Si votre problème est plus rare, vous êtes dans la panade
L'équipe de Mint a récemment mis en place un système de filtres qui dirige directement ces plaintes vers les ingénieurs, mais cette méthode ne semble pas infaillible —dans mon cas, par exemple, un ingénieur pensait avoir résolu mon problème, et c'est ainsi que j'ai reçu un message me disant que mon problème était résolu. Compte tenu du volume de requêtes techniques reçues, l'équipe de Mann s'en tire plutôt bien en réussissant globalement à s'en sortir. Il déclare que la réaction de son équipe à une demande d'assistance se fait en moyenne en 17 heures, et qu'elle résout les problèmes de connexion en 3 jours, toujours en moyenne.
Mann déclare aussi que son équipe peut passer plusieurs heures à résoudre le problème d'un simple utilisateur, mais que ces cas sont rares. «On définit la priorité du problème en fonction du nombre d'usagers de Mint concernés», explique-t-il, ce qui veut dire que si vous rencontrez un problème avec une banque très populaire —un problème qui affecte probablement beaucoup d'autres utilisateurs de Mint— vous avez plus de chance d'obtenir de l'aide.

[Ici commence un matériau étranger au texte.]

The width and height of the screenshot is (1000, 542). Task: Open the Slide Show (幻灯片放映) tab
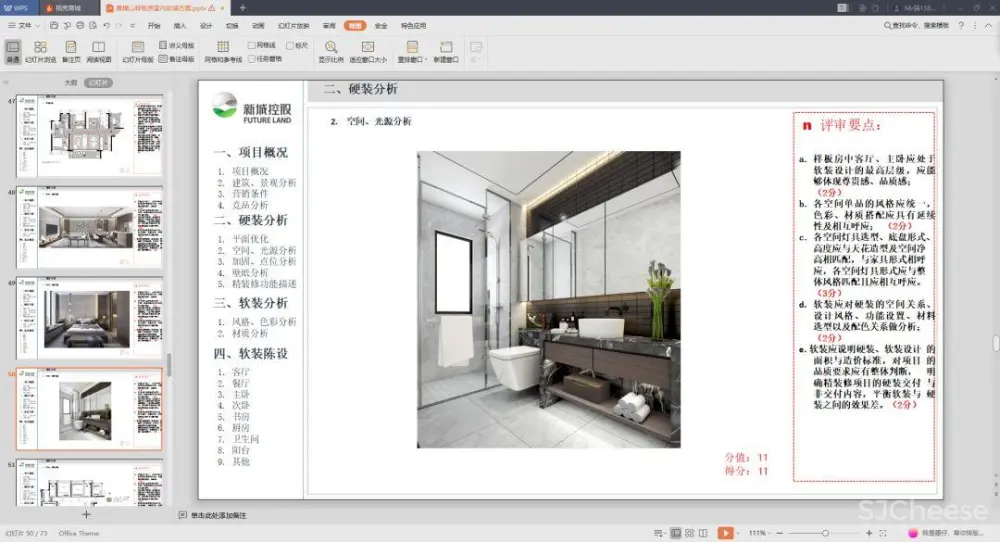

Par contre, vous serez davantage dans la panade si votre problème est plus rare. «Si un utilisateur obtient un message d'erreur en tentant de se connecter à un petit organisme de crédit qui concerne 15 utilisateurs sur le réseau Mint, il a de grandes chances, malheureusement, d'attendre plus longtemps avant que son problème ne soit résolu», déclare Mann.
«L'entonnoir» plutôt que le «tête-à-tête»
Ce qui correspond aussi à la philosophie du support technique de Google. «Le service client a été conçu pour préférer un principe d'entonnoir à celui du tête-à-tête», explique Matt Glotzbach, directeur de la gestion produit pour Google Apps. Ce qu'il veut dire, c'est que Google dévoue le gros de ses efforts à mettre au point d'un système d'assistance en ligne très performant —un centre d'aide, des assistants automatiques de gestion d'erreur, et des forums de discussion— qui résoudront probablement la majorité des problèmes des utilisateurs. «La plupart des soucis ne concernent pas uniquement un seul individu —compte tenu de l'ampleur de nos activités, il est très rare de voir quelque chose n'affecter qu'un seul utilisateur», déclare Glotzbach.
J'ai demandé à Glotzbach ce qu'il fallait faire quand on avait épuisé toutes ces méthodes. Ce que je dois faire, moi, par exemple, pour le ralentissement inexorable de mon Gmail —y a-t-il un moyen de m'adresser à un technicien de Google et qu'il cherche une façon de résoudre pour de bon mon problème?
Le moyen le plus sûr pour résoudre le problème: payer
Goltzpach me fait remarquer qu'un tel moyen existe déjà, mais que cela ne signifie pas qu'un technicien, en personne, à Google, se penchera sur mon problème. (Je le sais bien; mes précédentes requêtes n'ont abouti à rien). Que puis-je faire d'autre? Me mettre à payer. «C'est une réponse difficile à donner, parce que mon objectif serait, qu'en tant qu'utilisateur avancé, vous n'avez pas besoin de payer, mais votre cas est limite —le type de service que vous recherchez est un service professionnel, conçu pour les entreprises, que nous proposons à 5 dollars par mois (40 euros par an en France, NDLE).» Parmi tous les avantages de ce service payant, une assistance téléphonique 24 heures sur 24 et 7 jours sur 7.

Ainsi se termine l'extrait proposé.